Underground Railroad by Colson Whitehead book cover

Last year, I stood in front of a room full of thoughtful, engaged adults and asked a simple question:

“What is reading?”

Hands went up.

“Empowerment.” “Freedom.” “Escape.” “Exploration.” “Learning.”

Beautiful answers. True answers.

But those aren’t what reading is.

They’re what reading does. They’re how it feels.

If we want to help our children become strong readers, we need to understand what reading actually is—at its core. Once we’re clear about that, we start seeing opportunities everywhere.

The Idea that Makes Teaching Reading Simple

Years ago, in a University of Virginia course on the foundations of reading instruction, I learned about something called the “Simple View of Reading.”

It’s not flashy. It’s not trendy. It’s not a program.

It’s a simple conceptual model that explains how reading works. I return to it again and again, because it gives me a clear picture I can hang everything else on.

Reading comprehension (understanding what you read) happens when two things come together:

  1. Oral language comprehension—understanding spoken words and ideas
  2. Written word recognition—being able to look at printed letters and turn them into spoken words (sometimes called “decoding” or “understanding the alphabetic principle”)

You can picture it like this:

Spoken Language × Written Word Recognition = Reading

Both parts matter. If either one is weak, understanding suffers.

Here’s the line I often share with parents:

Your child can’t understand anything in writing that they wouldn’t understand if you said it out loud to them.

Sit with that for a moment.

If a word like astonished or enormous or responsibility isn’t in your child’s spoken vocabulary, seeing it on a page won’t magically create understanding. Similarly, if they have never seen an armadillo or a microscope, sounding it out won’t get them far.

This means that if a child can perfectly sound out every word on a page but doesn’t know what those words mean, they aren’t truly reading. They’re reciting.

Reading happens when we know words in speech and in writing.

Why This Changes Everything at Home

Once you think about reading in these two buckets—spoken language and written word recognition—you see your day differently.

Conversations at breakfast build oral language.

Explaining what you’re doing while cooking builds knowledge and vocabulary.
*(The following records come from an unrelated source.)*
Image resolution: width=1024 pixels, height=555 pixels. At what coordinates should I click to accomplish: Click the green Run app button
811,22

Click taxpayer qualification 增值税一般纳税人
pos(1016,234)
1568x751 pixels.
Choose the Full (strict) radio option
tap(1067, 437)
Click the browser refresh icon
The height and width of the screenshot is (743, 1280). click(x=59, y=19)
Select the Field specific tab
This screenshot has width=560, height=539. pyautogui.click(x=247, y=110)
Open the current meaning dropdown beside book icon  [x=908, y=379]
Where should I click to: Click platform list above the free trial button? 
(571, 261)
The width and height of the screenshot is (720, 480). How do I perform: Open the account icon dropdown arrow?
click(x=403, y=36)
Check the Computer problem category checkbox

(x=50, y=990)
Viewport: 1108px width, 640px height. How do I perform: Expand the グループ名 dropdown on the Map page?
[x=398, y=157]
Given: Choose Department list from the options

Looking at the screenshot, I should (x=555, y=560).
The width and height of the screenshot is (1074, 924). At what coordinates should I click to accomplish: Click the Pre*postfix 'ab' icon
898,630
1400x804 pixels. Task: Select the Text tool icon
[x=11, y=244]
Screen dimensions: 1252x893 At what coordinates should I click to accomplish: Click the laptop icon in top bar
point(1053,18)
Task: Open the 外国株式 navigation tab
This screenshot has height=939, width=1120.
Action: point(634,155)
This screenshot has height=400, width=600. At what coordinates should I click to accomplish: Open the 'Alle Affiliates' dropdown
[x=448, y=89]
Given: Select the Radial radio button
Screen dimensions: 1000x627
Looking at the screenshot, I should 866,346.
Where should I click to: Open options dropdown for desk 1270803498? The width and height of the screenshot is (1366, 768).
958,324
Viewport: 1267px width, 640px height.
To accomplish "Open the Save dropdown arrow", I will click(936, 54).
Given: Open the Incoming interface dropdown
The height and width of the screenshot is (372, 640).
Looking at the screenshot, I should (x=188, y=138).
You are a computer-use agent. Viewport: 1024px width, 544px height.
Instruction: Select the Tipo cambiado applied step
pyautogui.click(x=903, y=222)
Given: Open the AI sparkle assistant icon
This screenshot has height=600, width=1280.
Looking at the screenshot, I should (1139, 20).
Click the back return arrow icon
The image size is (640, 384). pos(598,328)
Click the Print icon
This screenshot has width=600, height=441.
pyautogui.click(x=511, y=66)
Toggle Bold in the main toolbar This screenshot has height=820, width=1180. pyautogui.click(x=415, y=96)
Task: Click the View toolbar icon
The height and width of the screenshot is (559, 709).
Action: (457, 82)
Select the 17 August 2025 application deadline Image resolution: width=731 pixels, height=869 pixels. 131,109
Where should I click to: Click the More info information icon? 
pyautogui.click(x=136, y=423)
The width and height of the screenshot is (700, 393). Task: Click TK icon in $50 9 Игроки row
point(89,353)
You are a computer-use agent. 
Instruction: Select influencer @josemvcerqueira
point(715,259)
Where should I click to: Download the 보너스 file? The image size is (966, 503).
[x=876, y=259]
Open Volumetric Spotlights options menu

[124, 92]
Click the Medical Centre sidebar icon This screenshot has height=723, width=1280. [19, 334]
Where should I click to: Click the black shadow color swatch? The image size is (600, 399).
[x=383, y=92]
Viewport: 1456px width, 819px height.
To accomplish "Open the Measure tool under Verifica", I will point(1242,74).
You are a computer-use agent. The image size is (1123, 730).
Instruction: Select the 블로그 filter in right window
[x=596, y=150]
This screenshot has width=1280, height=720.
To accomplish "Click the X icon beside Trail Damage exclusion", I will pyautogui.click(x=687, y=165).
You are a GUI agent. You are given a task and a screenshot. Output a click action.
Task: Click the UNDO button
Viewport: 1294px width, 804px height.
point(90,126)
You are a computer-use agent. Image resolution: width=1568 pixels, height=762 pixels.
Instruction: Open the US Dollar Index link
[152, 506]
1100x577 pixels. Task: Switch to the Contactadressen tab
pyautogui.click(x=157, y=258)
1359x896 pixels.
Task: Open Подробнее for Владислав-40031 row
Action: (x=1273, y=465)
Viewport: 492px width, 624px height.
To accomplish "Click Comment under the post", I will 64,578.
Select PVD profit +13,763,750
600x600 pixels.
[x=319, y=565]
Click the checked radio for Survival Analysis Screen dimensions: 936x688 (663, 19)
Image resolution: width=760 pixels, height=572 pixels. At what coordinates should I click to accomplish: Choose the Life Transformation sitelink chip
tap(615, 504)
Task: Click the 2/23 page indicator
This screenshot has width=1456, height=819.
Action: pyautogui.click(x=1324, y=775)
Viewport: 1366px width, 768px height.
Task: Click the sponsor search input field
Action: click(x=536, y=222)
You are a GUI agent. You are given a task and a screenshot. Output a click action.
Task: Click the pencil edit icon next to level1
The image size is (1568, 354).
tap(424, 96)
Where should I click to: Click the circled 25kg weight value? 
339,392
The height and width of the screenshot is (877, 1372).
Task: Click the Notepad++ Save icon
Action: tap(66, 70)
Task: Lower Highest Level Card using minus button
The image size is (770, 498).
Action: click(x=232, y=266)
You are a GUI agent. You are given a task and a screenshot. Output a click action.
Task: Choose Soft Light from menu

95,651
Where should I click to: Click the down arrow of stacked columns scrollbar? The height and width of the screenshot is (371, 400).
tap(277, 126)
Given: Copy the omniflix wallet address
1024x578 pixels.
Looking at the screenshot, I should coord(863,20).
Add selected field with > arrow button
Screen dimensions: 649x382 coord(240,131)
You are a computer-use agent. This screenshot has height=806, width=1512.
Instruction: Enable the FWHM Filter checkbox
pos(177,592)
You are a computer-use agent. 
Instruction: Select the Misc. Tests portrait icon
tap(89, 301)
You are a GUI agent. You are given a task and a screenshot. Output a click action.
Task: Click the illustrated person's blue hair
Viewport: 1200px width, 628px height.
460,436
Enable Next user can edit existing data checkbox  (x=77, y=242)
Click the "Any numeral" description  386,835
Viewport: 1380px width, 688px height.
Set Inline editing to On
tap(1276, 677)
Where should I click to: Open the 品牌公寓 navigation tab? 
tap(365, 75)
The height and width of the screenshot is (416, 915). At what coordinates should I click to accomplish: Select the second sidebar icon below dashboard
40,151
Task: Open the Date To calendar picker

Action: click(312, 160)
Telling stories from your own childhood builds narrative skills.

Singing songs and nursery rhymes builds awareness of the sounds inside words.

Pointing to a stop sign and saying “S-T-O-P. Those letters spell stop” builds print awareness.

Noticing letters on cereal boxes or describing the straight lines and curves in an M builds familiarity with the alphabetic code.

None of that requires a special curriculum. It requires attention.

When you understand that letters represent the sounds we hear in speech—that written words are a code for spoken language—you see why rhymes, alliteration, and playful word games matter. They tune your child’s ear to the sounds inside words, which supports decoding later.

And when you understand that comprehension depends on spoken language, it never feels optional to spend time in rich, back-and-forth conversation with your child. It’s not “extra.” It’s foundational.

What’s more, all this doesn’t just make it easier to understand how reading develops. It makes it easy to seed literacy and teach reading at home, through everyday moments with your child.

Reading Is Rooted in Relationships

Reading grows through relationships.

Before a child can decode a sentence, they need thousands of warm, responsive conversations.

Before they can understand a story on paper, they need experience understanding stories told aloud.

  • When you chat in the car …
  • When you narrate bath time …
  • When you laugh over a silly rhyme …
  • When you answer their endless why questions …

You build the spoken language half of reading.

  • When you trace letters with your finger …
  • When you point to words as you read
  • When you help your child hear the /b/ sound at the beginning of ball

You build the written word recognition half.

When those two parts grow together, comprehension follows.

Why I Love This Model

The Simple View isn’t earth-shattering. It’s not complicated. But it gives you a powerful mental image.

It keeps literacy from shrinking down to a single activity like bedtime storytime.

It reminds you that reading is the culmination of:

  • Talking
  • Listening
  • Explaining
  • Singing
  • Playing with sounds
  • Noticing print
  • Connecting meaning to symbols
  • Sharing books and stories

All woven together.

Understanding this matters from the beginning, as you lay the foundation for your child’s reading.

It also matters long-term, as you support your child’s development into a budding and then skilled and then better and better reader. 

With schools focusing on phonics, decoding, and language comprehension, parents who understand this framework can better support and advocate for their children. You’ll recognize what your child’s teachers are asking them to do—and why.

A Simple Way to Start

Tonight, try this:

Ask yourself: What did we do today that built my child’s spoken language?

Ask: What did we do that connected letters to sounds?

You might be surprised by how much you’re already doing.

If you want one small next step, add one more back-and-forth conversation tomorrow. Or point out one word you see together and talk about its letters and sounds.

That’s it.

When you understand what reading is, you stop seeing literacy as something that only happens when you open a book.

You see it as something that grows all day long—through language, connection, and shared attention.

And that shift? That’s when you realize you’ve been teaching reading all along.